* Exercise requirements: Present the items below as a numbered list, leaving out any blank lines.

* Exercise material:
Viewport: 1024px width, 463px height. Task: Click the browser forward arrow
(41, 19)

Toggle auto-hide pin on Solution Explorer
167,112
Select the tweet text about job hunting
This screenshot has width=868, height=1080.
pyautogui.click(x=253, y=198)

* Task output:
1. Viewport: 1024px width, 463px height. Task: Click the browser forward arrow
2. (41, 19)
3. Toggle auto-hide pin on Solution Explorer
4. 167,112
5. Select the tweet text about job hunting
6. This screenshot has width=868, height=1080.
7. pyautogui.click(x=253, y=198)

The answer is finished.